> **TEXT SEGMENT**
2020-03-25 21:49:7 (GMT)
And we're now discussing new paper ideas in the open, like you dreamed all along.
2020-03-25 21:49:38 (GMT)
The Matryoshka grant proposal cites G&S. That makes 11 citations. ;)
2020-03-25 21:50:8 (GMT)
So much bullsh^H^H^H^H^Hforesight in that document. ;)
2020-03-25 21:50:51 (GMT)
Well, G&S say themselves that their work might be useful for HO Sup...
2020-03-25 21:51:2 (GMT)
Maybe I should read it at some point.
2020-03-25 21:51:24 (GMT)
I think I've thought that about 20 papers in the past 5 days. I have to make a list and reserve a day for reading ("Reading Friday")?
2020-03-25 21:51:34 (GMT)
)? -> ?)
2020-03-25 21:52:2 (GMT)
Should we try to be consistent with other descriptions of FOOL?
2020-03-25 21:52:18 (GMT)
Like the FOOL papers or with the TFX format?
2020-03-25 21:52:31 (GMT)
Funny, they write "That gap needs to be closed for any successful integration of automated provers into interactive ones".
2020-03-25 21:52:43 (GMT)
But in practice, encodings work surprisingly well.

> **DATA EXTRACT**
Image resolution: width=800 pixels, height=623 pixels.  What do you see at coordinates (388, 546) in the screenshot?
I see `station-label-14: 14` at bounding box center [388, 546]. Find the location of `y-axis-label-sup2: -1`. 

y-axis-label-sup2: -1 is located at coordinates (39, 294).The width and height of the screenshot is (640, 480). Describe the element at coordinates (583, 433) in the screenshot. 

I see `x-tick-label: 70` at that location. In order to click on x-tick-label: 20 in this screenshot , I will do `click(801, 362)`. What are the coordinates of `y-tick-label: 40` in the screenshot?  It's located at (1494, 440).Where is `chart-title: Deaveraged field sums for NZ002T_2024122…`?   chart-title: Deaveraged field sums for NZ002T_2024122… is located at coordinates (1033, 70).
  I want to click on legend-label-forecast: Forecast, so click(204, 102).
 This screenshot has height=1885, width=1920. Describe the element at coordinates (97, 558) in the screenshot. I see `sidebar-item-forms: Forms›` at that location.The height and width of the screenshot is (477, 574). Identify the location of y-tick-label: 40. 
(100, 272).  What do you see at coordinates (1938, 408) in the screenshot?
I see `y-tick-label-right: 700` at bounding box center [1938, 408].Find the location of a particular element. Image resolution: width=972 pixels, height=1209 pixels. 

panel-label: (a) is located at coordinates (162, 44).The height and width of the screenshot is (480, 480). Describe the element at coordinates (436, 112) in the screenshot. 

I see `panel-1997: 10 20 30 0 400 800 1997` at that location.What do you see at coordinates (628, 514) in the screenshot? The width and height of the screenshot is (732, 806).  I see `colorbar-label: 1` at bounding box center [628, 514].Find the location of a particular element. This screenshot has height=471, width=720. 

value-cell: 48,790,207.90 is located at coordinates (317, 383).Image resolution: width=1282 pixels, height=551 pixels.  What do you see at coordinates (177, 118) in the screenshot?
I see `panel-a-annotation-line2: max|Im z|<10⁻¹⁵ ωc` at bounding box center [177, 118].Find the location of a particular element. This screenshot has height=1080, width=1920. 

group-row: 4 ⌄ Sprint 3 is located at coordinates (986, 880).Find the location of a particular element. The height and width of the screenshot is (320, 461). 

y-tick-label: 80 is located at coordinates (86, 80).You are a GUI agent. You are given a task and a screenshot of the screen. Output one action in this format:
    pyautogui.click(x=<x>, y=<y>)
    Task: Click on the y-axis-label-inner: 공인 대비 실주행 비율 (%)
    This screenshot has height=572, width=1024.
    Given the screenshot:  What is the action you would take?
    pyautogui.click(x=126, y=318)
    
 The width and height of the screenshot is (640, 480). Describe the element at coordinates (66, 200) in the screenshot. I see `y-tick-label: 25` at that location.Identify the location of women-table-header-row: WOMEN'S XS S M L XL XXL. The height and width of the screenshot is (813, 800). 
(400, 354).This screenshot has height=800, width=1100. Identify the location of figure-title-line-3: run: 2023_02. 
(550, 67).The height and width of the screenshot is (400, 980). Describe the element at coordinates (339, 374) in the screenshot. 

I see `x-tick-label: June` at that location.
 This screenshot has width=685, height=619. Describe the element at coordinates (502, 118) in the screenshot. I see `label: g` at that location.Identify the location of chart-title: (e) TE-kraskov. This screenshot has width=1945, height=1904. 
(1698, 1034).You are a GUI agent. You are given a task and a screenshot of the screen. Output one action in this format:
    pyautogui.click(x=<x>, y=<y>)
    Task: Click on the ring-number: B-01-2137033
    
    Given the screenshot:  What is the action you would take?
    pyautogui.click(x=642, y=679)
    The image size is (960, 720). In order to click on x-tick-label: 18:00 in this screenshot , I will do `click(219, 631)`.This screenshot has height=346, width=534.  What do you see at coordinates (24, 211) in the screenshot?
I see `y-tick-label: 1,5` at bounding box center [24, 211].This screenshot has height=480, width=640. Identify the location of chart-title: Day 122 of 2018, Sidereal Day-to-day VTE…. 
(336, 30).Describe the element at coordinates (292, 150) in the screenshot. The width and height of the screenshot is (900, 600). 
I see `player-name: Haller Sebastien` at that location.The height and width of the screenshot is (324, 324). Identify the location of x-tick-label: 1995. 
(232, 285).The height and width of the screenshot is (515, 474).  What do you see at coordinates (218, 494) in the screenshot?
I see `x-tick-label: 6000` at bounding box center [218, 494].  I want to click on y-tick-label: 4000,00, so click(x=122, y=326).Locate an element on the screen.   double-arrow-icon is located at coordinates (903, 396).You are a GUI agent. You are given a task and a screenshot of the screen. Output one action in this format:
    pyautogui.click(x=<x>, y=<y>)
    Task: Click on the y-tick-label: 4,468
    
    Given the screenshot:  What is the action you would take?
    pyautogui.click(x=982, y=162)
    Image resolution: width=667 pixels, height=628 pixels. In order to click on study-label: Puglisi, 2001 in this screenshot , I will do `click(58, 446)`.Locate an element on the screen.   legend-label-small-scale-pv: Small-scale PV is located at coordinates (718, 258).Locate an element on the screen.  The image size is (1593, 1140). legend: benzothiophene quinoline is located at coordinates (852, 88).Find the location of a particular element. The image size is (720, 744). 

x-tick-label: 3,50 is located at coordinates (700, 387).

> **EXERCISE BRIEF**
Copy out the timestamped chat log above word for word, with every timestamp and line in its original order.

> **FINISHED EXERCISE**
2020-03-25 21:49:7 (GMT)
And we're now discussing new paper ideas in the open, like you dreamed all along.
2020-03-25 21:49:38 (GMT)
The Matryoshka grant proposal cites G&S. That makes 11 citations. ;)
2020-03-25 21:50:8 (GMT)
So much bullsh^H^H^H^H^Hforesight in that document. ;)
2020-03-25 21:50:51 (GMT)
Well, G&S say themselves that their work might be useful for HO Sup...
2020-03-25 21:51:2 (GMT)
Maybe I should read it at some point.
2020-03-25 21:51:24 (GMT)
I think I've thought that about 20 papers in the past 5 days. I have to make a list and reserve a day for reading ("Reading Friday")?
2020-03-25 21:51:34 (GMT)
)? -> ?)
2020-03-25 21:52:2 (GMT)
Should we try to be consistent with other descriptions of FOOL?
2020-03-25 21:52:18 (GMT)
Like the FOOL papers or with the TFX format?
2020-03-25 21:52:31 (GMT)
Funny, they write "That gap needs to be closed for any successful integration of automated provers into interactive ones".
2020-03-25 21:52:43 (GMT)
But in practice, encodings work surprisingly well.